New code, new license: Understanding the new license for the dbt Fusion engine

Tristan Handy

on May 28, 2025

Hi all! You’ve likely read about our massive launch today. It is not an exaggeration to say that this is the single biggest launch event for us in many years. The dbt Fusion engine. dbt Canvas. Cost Management. And more.

There’s one announcement that I want to zoom in on in this post: licensing for the dbt Fusion engine. This is something that I care a lot about and have thought a lot about, and I want to share that thinking, zero filter, with you.

Here are the main three points to know at the outset:

  1. The license for dbt Core is not changing. dbt Core remains Apache 2 OSS and we will continue to support it indefinitely.
  2. Today, we introduced the brand new dbt Fusion engine to power the next era of analytics engineering. The dbt Fusion engine contains a mixture of source-available, proprietary, and open source code. The source-available components of the Fusion engine will be available under the Elastic Version 2 (ELv2) License.
  3. At GA, the source available and open source components of the dbt Fusion engine will support all features in dbt Core and more. Fusion will be a strictly better offering whether you’re paying us or not.

You can read the Licensing FAQ for full details. The upshot is: If you're a data team that uses dbt Core today, nothing about the Fusion engine’s new license (ELv2) prevents you from upgrading to Fusion and using it just like you use Core today. You don’t need to pay us anything, give us your contact info, or speak with anyone. You run it locally, and you can see (and contribute to!) the source code.

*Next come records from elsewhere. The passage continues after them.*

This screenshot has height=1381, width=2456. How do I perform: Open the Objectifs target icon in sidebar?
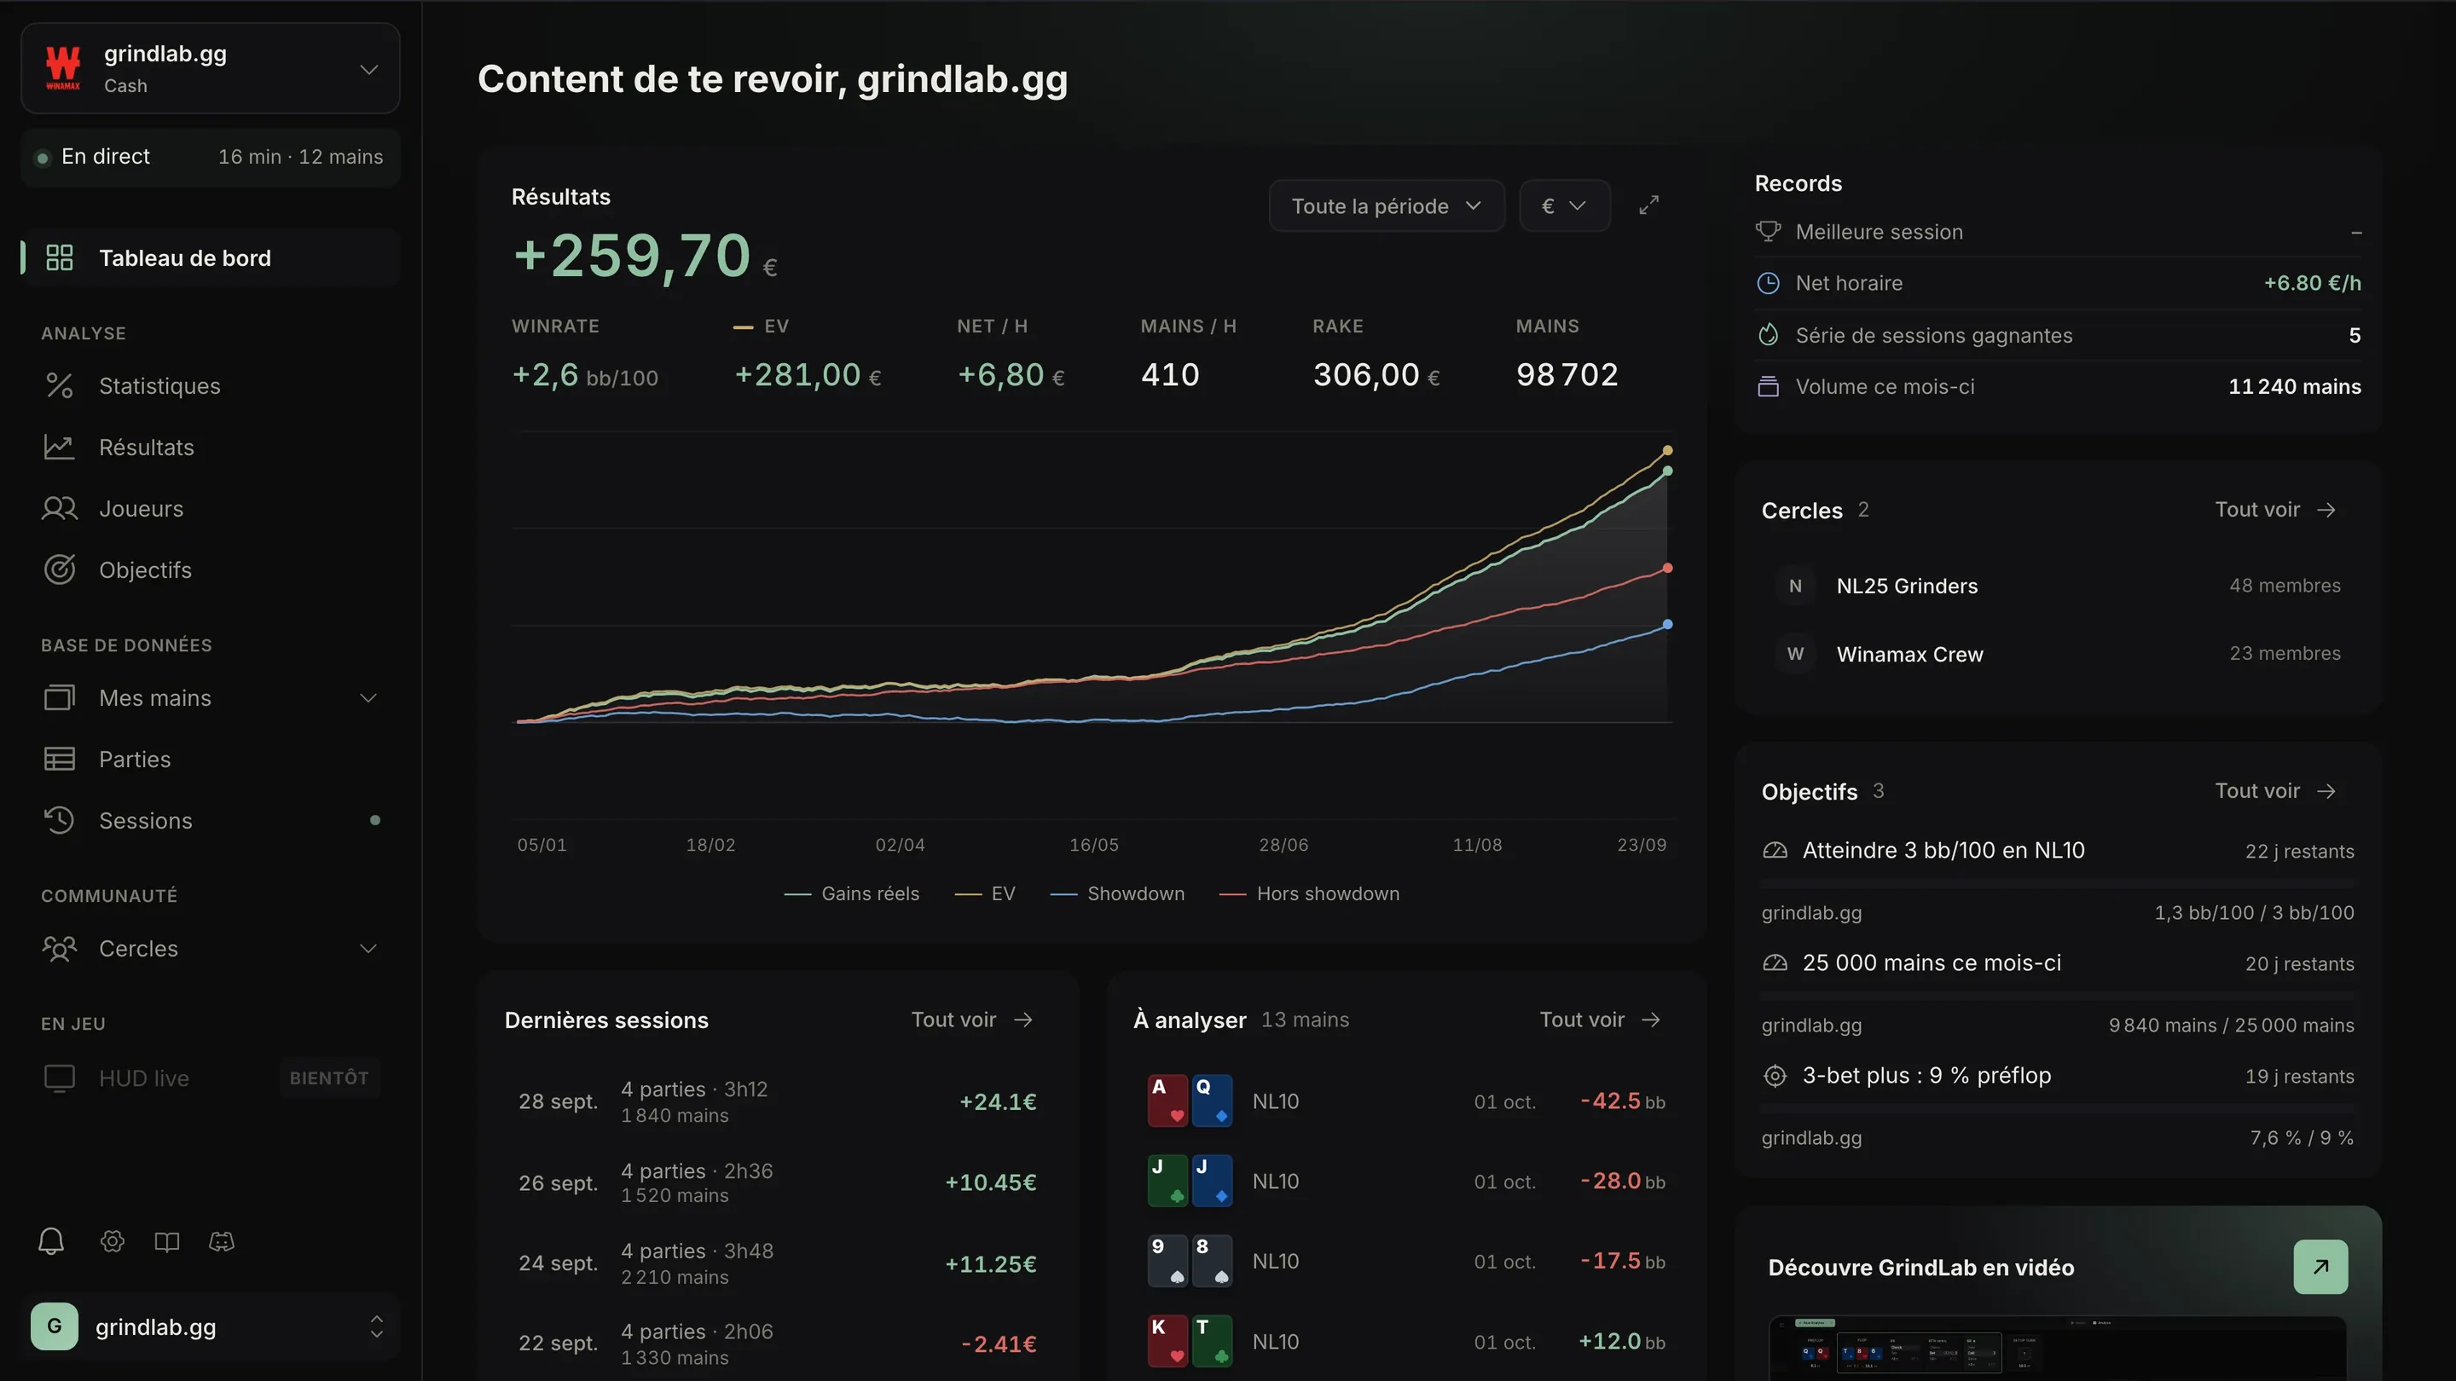pyautogui.click(x=59, y=570)
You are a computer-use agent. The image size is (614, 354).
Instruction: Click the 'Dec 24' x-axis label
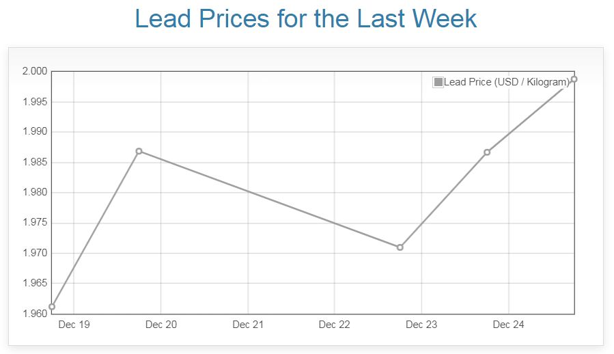[x=508, y=325]
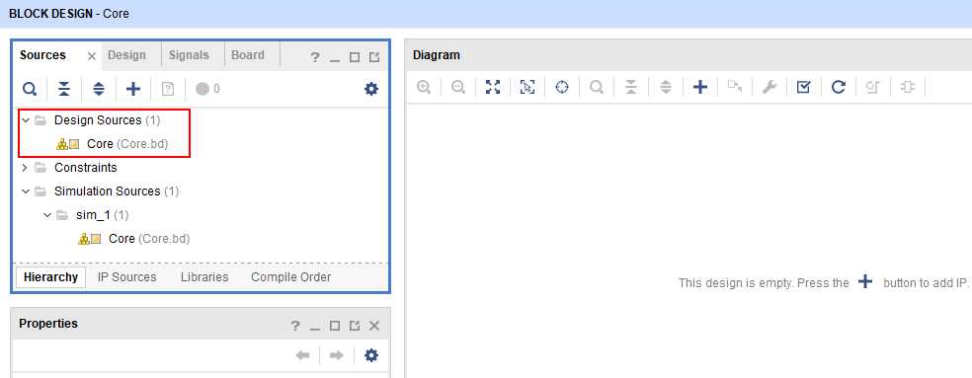
Task: Expand the Constraints folder
Action: pyautogui.click(x=26, y=168)
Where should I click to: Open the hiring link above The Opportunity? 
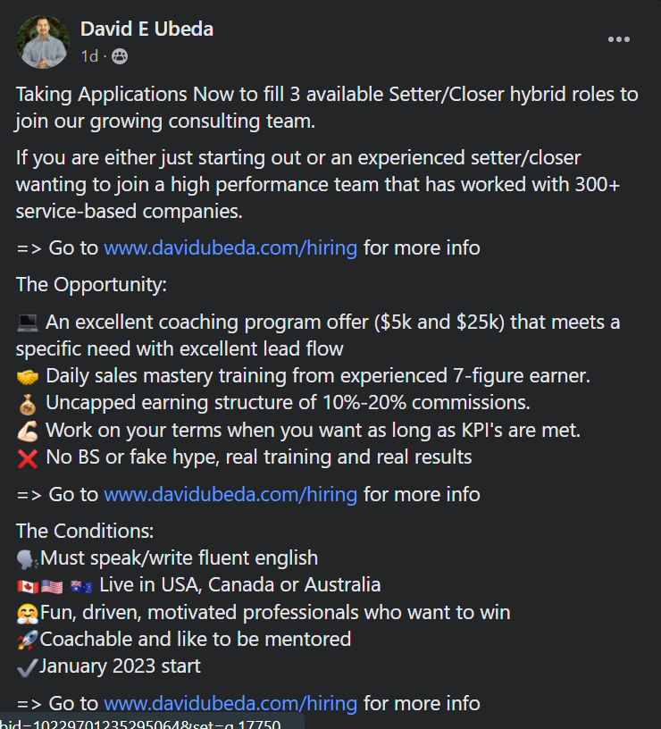(x=230, y=247)
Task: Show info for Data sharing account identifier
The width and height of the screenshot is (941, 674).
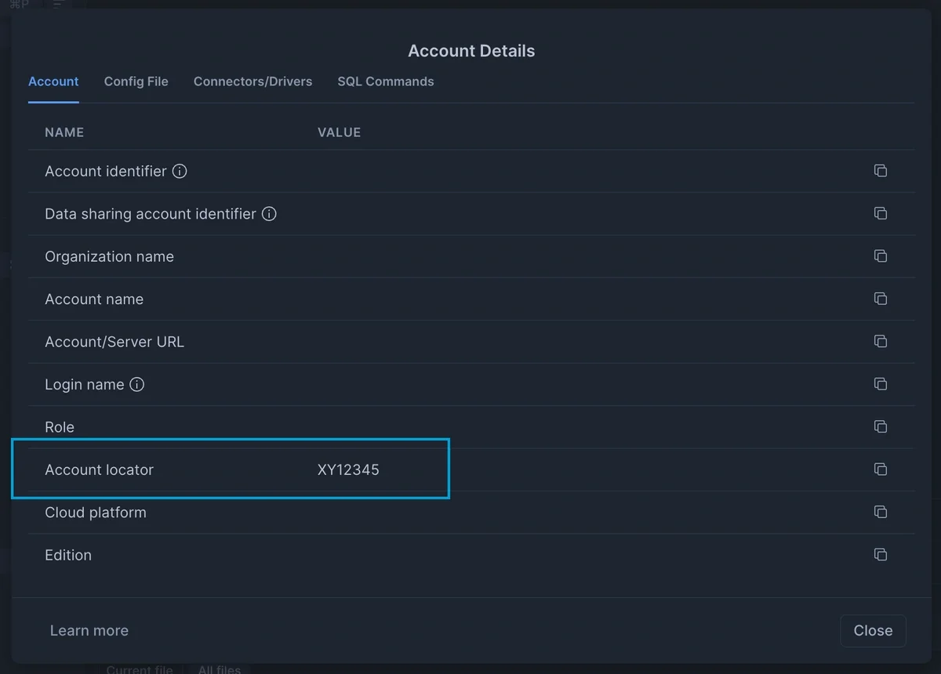Action: (x=269, y=214)
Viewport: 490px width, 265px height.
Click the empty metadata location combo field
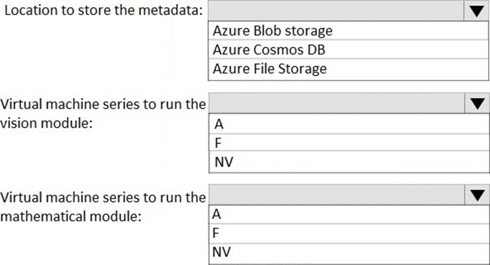point(334,11)
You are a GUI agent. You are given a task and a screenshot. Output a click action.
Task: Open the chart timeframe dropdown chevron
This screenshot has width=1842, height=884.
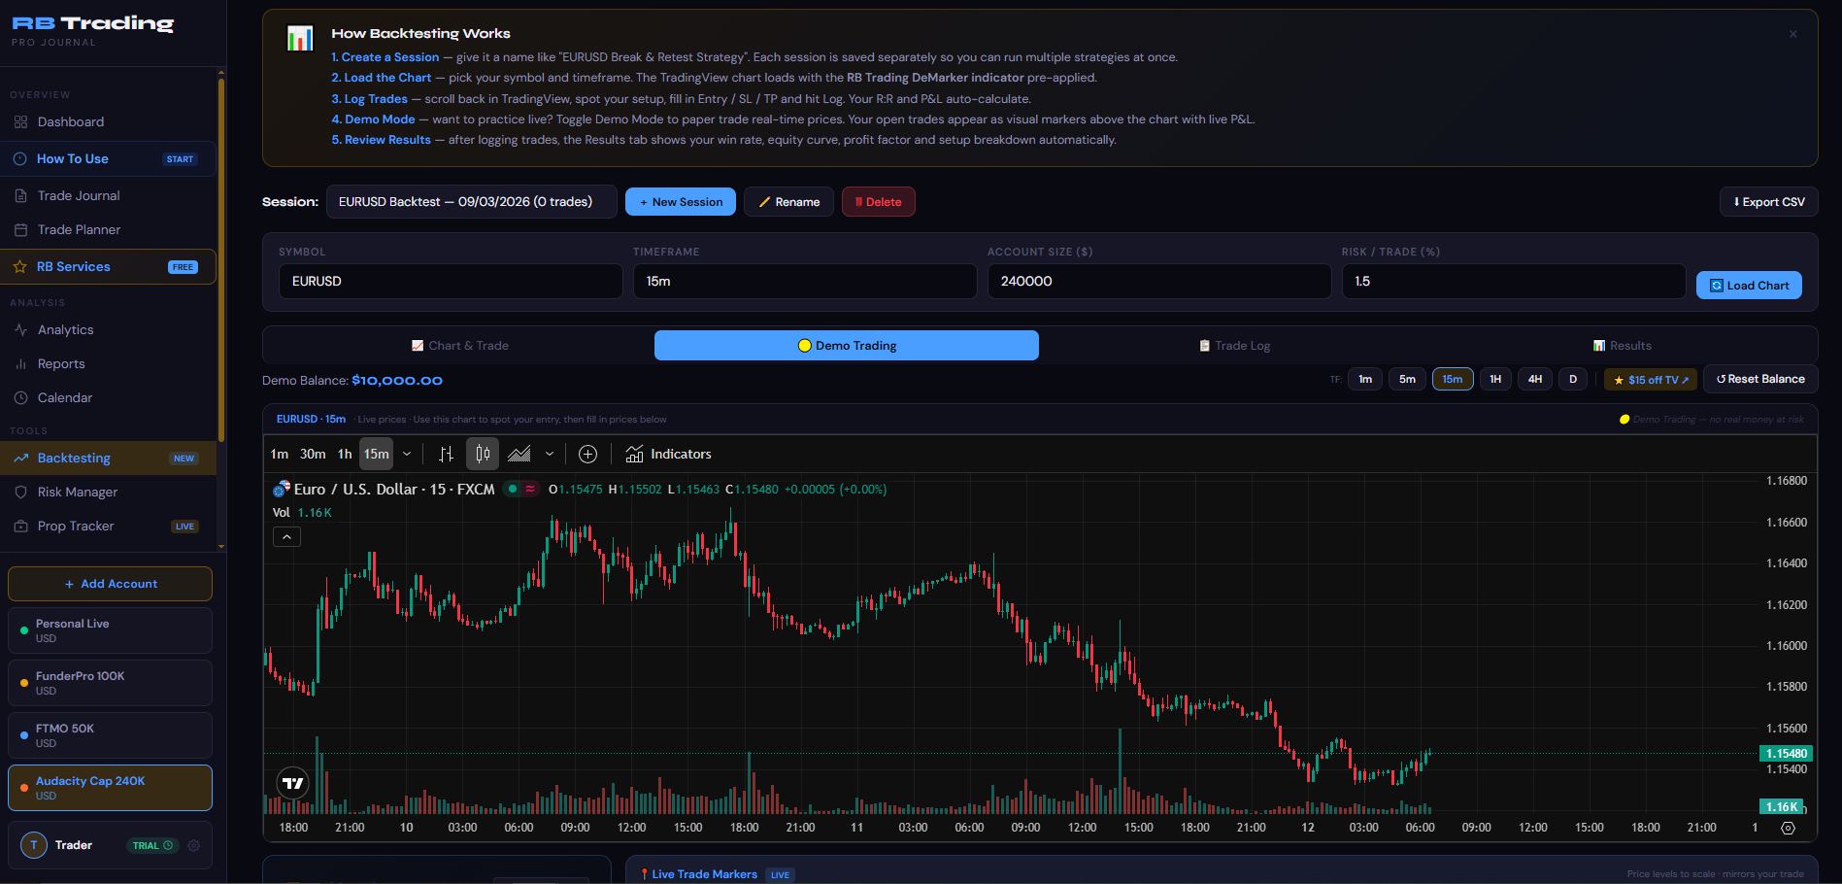coord(407,454)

You cannot use it to directly compete with dbt Labs by hosting a managed service powered by the dbt Fusion engine.

Let’s dive in.

The biggest update: dbt Core and the dbt Fusion engine

In January, we announced that we had acquired a company called SDF Labs. SDF had, over the course of multiple years in stealth, built a brand new engine for data transformation. It was written in Rust, blazing fast, and had meaningful new features, all stemming from its ability to both parse and compile SQL in many dialects.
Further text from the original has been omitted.